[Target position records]
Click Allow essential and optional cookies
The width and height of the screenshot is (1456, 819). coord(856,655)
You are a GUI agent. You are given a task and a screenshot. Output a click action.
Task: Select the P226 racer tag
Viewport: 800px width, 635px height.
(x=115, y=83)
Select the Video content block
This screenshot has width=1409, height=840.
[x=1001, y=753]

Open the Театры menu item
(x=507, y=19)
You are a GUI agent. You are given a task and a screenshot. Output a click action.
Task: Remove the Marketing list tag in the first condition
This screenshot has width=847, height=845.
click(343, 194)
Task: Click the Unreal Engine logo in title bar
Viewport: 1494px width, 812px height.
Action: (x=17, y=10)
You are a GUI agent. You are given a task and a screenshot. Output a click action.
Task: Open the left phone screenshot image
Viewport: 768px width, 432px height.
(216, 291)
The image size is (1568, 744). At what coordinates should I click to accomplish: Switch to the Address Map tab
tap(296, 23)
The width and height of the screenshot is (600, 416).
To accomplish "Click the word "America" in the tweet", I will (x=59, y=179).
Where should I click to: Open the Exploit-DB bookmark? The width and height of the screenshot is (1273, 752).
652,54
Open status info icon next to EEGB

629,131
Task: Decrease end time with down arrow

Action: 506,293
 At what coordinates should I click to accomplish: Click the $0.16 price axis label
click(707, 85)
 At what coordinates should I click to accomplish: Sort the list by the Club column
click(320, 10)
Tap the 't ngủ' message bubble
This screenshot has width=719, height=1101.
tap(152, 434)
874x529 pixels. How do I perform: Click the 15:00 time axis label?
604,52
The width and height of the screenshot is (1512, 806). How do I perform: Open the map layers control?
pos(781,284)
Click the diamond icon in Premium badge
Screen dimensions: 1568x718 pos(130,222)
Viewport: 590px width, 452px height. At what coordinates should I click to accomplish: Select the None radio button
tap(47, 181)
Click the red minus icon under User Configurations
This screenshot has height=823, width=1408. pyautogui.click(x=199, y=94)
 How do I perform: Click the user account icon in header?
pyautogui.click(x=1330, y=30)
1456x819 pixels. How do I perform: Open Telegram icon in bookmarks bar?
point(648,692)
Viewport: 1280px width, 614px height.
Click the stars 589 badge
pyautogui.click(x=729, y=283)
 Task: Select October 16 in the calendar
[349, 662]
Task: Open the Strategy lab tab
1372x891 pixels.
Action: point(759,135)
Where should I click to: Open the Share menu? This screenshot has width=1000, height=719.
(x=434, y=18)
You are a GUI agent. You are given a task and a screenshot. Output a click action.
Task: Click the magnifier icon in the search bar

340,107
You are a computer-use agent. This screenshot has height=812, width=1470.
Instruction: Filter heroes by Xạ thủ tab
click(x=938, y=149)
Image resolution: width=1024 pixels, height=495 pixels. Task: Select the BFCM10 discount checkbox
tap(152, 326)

> _WHAT IS EXPECTED_:
Repeat verbatim the part of the listing that opens with its first line and closes with the line containing "(x=507, y=19)", including both of those lines.

> _FULL OUTPUT_:
Click Allow essential and optional cookies
The width and height of the screenshot is (1456, 819). coord(856,655)
You are a GUI agent. You are given a task and a screenshot. Output a click action.
Task: Select the P226 racer tag
Viewport: 800px width, 635px height.
(x=115, y=83)
Select the Video content block
This screenshot has width=1409, height=840.
[x=1001, y=753]

Open the Театры menu item
(x=507, y=19)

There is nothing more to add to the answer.